--- START ---
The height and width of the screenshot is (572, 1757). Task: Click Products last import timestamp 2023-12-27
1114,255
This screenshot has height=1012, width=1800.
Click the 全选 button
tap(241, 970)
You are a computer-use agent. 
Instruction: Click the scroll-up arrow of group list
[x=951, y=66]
--- END ---
--- START ---
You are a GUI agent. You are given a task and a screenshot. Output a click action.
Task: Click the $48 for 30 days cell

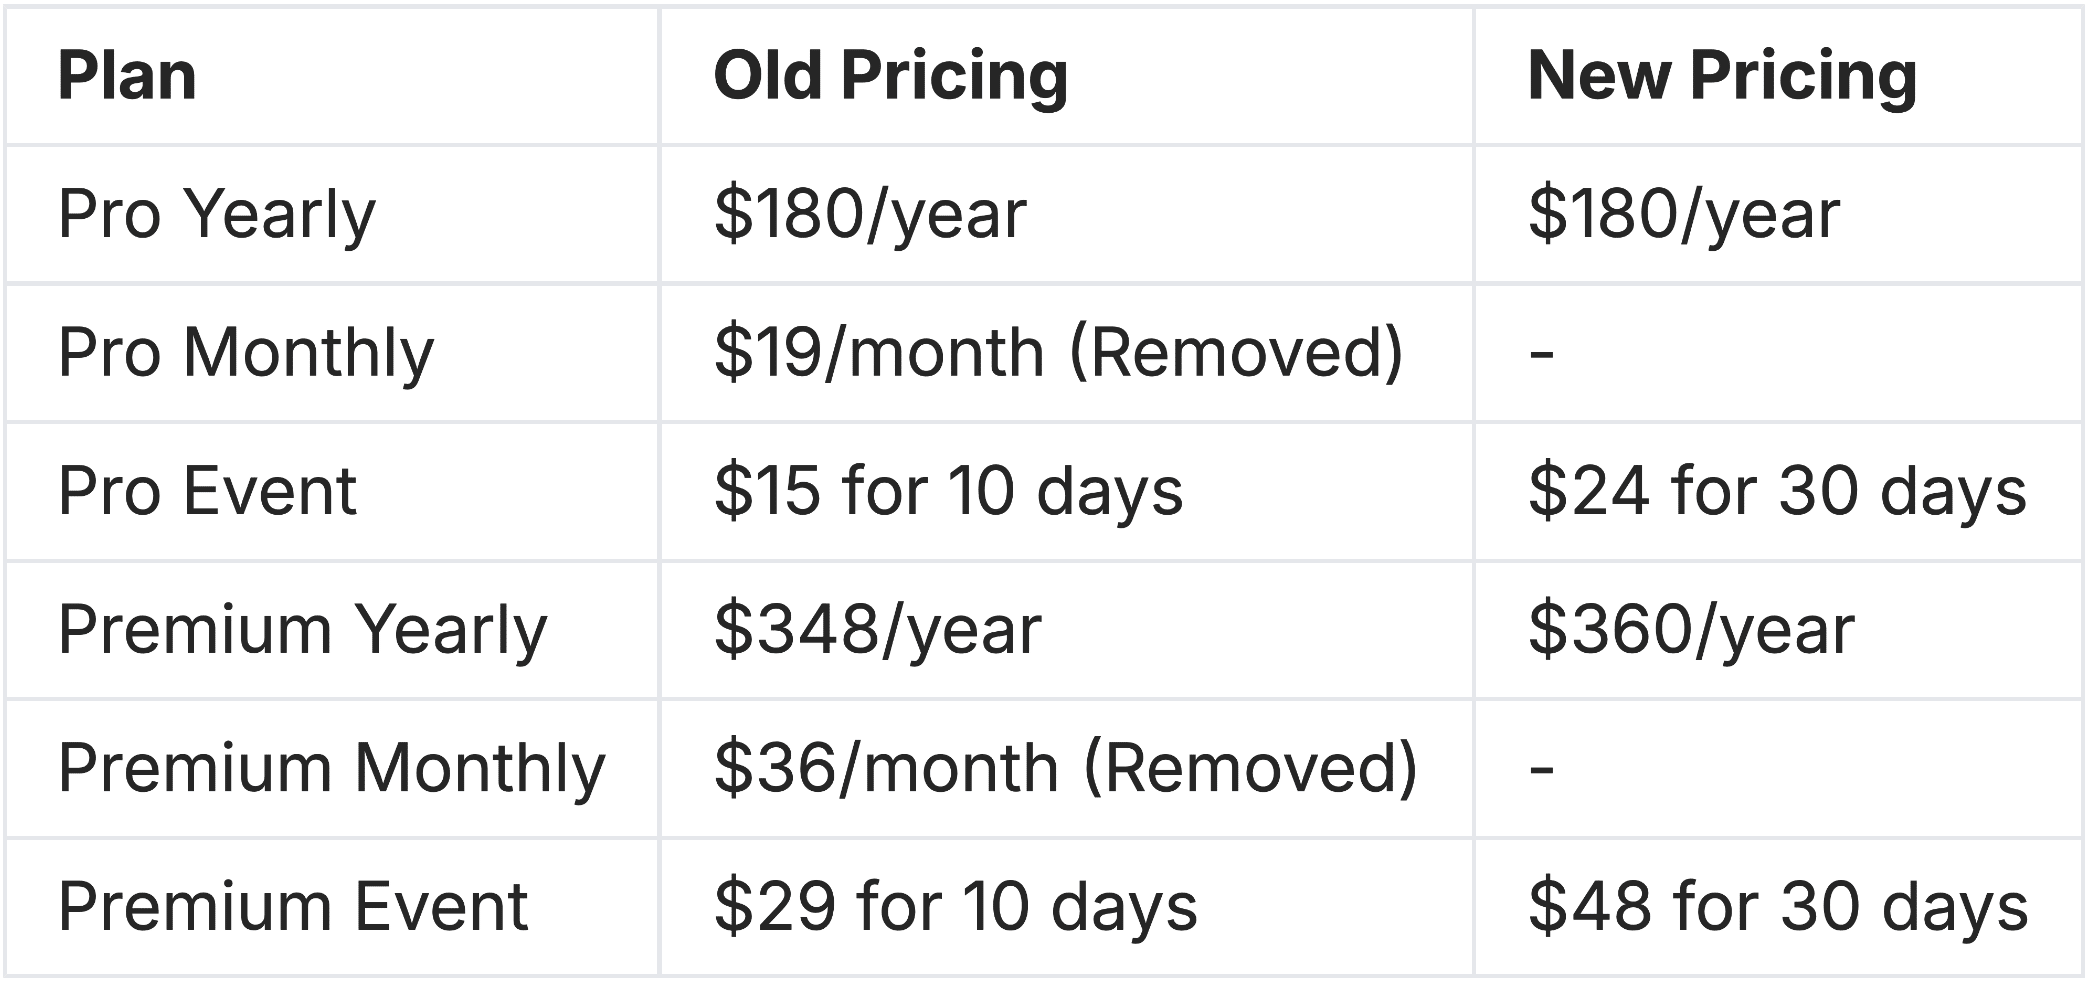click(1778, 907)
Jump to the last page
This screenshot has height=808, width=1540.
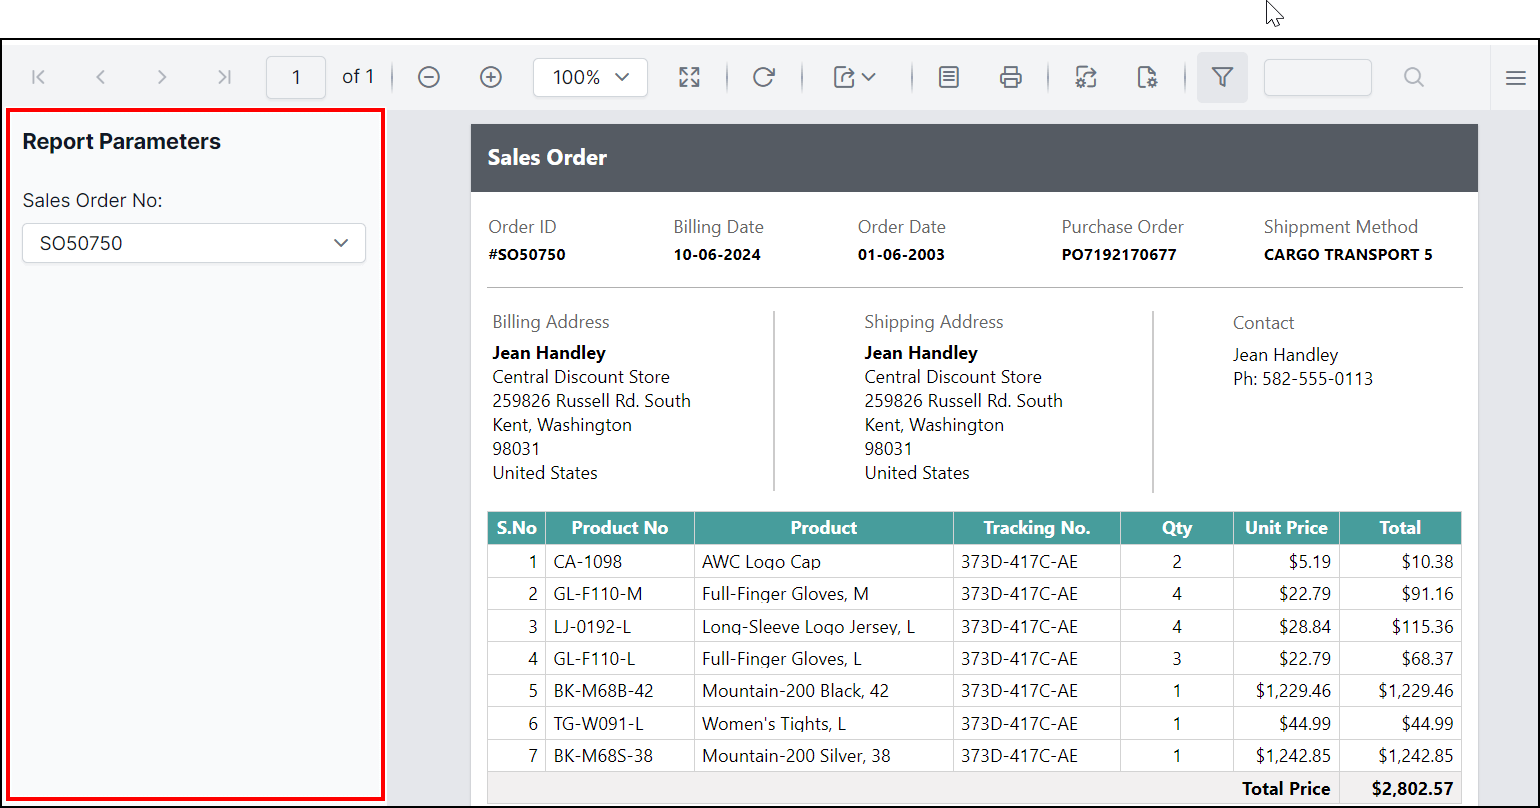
--- END ---
--- START ---
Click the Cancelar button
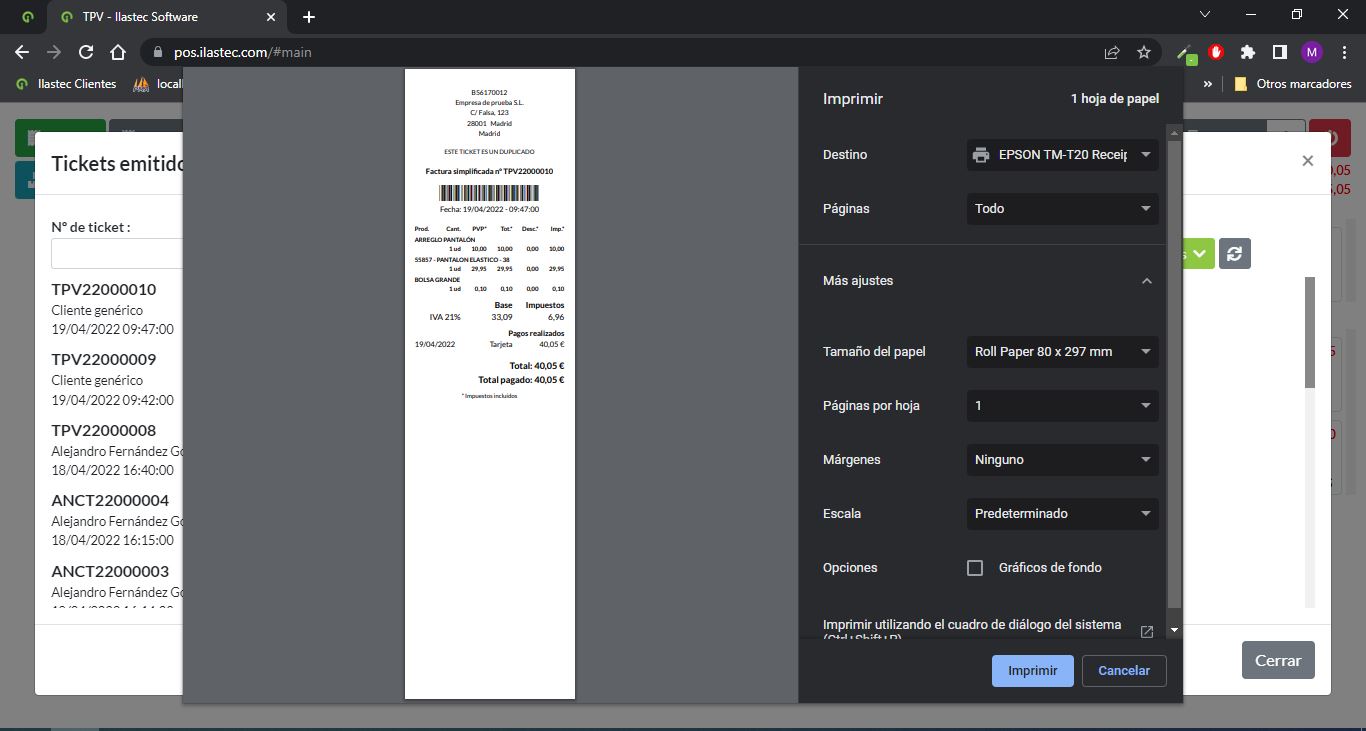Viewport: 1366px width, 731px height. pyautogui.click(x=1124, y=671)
--- END ---
What you need to do:
Could you copy each line in the listing above that includes the word "agent"?

Task solution:
You are a computer-use agent. 
You are a GUI agent. You are given a task and a screenshot. Output a click action.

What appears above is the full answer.